===== EXCERPTED RECORDS =====

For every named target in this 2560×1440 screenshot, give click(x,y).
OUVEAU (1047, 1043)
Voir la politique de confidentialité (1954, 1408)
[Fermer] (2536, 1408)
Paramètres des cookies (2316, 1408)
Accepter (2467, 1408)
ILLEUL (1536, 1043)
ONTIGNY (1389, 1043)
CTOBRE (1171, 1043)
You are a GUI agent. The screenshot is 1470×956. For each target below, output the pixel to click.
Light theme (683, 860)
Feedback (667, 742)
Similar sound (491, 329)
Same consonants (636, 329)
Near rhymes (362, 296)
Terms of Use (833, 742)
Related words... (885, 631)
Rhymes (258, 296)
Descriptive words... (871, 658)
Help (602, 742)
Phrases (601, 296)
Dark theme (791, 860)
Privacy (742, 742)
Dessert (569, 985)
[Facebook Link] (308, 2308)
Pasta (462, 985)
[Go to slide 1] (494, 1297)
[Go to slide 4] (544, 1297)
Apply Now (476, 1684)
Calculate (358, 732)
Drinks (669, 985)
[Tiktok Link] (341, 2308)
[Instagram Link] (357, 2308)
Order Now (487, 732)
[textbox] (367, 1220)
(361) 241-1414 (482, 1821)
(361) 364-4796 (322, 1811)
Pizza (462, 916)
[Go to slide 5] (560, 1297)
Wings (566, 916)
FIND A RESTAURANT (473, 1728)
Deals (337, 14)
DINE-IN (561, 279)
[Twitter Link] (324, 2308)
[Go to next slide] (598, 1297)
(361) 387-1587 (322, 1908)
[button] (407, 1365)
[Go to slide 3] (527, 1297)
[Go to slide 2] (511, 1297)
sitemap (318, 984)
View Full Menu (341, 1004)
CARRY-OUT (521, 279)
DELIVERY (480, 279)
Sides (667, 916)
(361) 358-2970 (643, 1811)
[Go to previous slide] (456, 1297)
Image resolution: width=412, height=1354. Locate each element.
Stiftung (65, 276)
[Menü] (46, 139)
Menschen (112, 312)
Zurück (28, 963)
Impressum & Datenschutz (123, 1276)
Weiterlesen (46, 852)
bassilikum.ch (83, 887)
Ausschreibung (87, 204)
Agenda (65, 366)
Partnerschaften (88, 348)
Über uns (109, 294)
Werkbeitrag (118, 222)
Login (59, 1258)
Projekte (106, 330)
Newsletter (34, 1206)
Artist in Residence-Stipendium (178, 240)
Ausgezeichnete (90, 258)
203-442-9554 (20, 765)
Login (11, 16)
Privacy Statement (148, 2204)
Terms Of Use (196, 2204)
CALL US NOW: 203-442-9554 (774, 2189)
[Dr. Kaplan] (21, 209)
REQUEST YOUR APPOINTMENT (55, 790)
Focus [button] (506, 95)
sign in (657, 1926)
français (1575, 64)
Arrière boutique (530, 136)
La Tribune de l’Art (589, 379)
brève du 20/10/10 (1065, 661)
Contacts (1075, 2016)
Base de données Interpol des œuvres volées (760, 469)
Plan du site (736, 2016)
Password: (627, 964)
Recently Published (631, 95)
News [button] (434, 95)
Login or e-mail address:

=====

WHAT TO DO
Restate the material word for word, keeping every line intact.

RESPONSE TO THE EXERCISE
For every named target in this 2560×1440 screenshot, give click(x,y).
OUVEAU (1047, 1043)
Voir la politique de confidentialité (1954, 1408)
[Fermer] (2536, 1408)
Paramètres des cookies (2316, 1408)
Accepter (2467, 1408)
ILLEUL (1536, 1043)
ONTIGNY (1389, 1043)
CTOBRE (1171, 1043)
You are a GUI agent. The screenshot is 1470×956. For each target below, output the pixel to click.
Light theme (683, 860)
Feedback (667, 742)
Similar sound (491, 329)
Same consonants (636, 329)
Near rhymes (362, 296)
Terms of Use (833, 742)
Related words... (885, 631)
Rhymes (258, 296)
Descriptive words... (871, 658)
Help (602, 742)
Phrases (601, 296)
Dark theme (791, 860)
Privacy (742, 742)
Dessert (569, 985)
[Facebook Link] (308, 2308)
Pasta (462, 985)
[Go to slide 1] (494, 1297)
[Go to slide 4] (544, 1297)
Apply Now (476, 1684)
Calculate (358, 732)
Drinks (669, 985)
[Tiktok Link] (341, 2308)
[Instagram Link] (357, 2308)
Order Now (487, 732)
[textbox] (367, 1220)
(361) 241-1414 (482, 1821)
(361) 364-4796 (322, 1811)
Pizza (462, 916)
[Go to slide 5] (560, 1297)
Wings (566, 916)
FIND A RESTAURANT (473, 1728)
Deals (337, 14)
DINE-IN (561, 279)
[Twitter Link] (324, 2308)
[Go to next slide] (598, 1297)
(361) 387-1587 (322, 1908)
[button] (407, 1365)
[Go to slide 3] (527, 1297)
[Go to slide 2] (511, 1297)
sitemap (318, 984)
View Full Menu (341, 1004)
CARRY-OUT (521, 279)
DELIVERY (480, 279)
Sides (667, 916)
(361) 358-2970 (643, 1811)
[Go to previous slide] (456, 1297)
Image resolution: width=412, height=1354. Locate each element.
Stiftung (65, 276)
[Menü] (46, 139)
Menschen (112, 312)
Zurück (28, 963)
Impressum & Datenschutz (123, 1276)
Weiterlesen (46, 852)
bassilikum.ch (83, 887)
Ausschreibung (87, 204)
Agenda (65, 366)
Partnerschaften (88, 348)
Über uns (109, 294)
Werkbeitrag (118, 222)
Login (59, 1258)
Projekte (106, 330)
Newsletter (34, 1206)
Artist in Residence-Stipendium (178, 240)
Ausgezeichnete (90, 258)
203-442-9554 (20, 765)
Login (11, 16)
Privacy Statement (148, 2204)
Terms Of Use (196, 2204)
CALL US NOW: 203-442-9554 (774, 2189)
[Dr. Kaplan] (21, 209)
REQUEST YOUR APPOINTMENT (55, 790)
Focus [button] (506, 95)
sign in (657, 1926)
français (1575, 64)
Arrière boutique (530, 136)
La Tribune de l’Art (589, 379)
brève du 20/10/10 (1065, 661)
Contacts (1075, 2016)
Base de données Interpol des œuvres volées (760, 469)
Plan du site (736, 2016)
Password: (627, 964)
Recently Published (631, 95)
News [button] (434, 95)
Login or e-mail address:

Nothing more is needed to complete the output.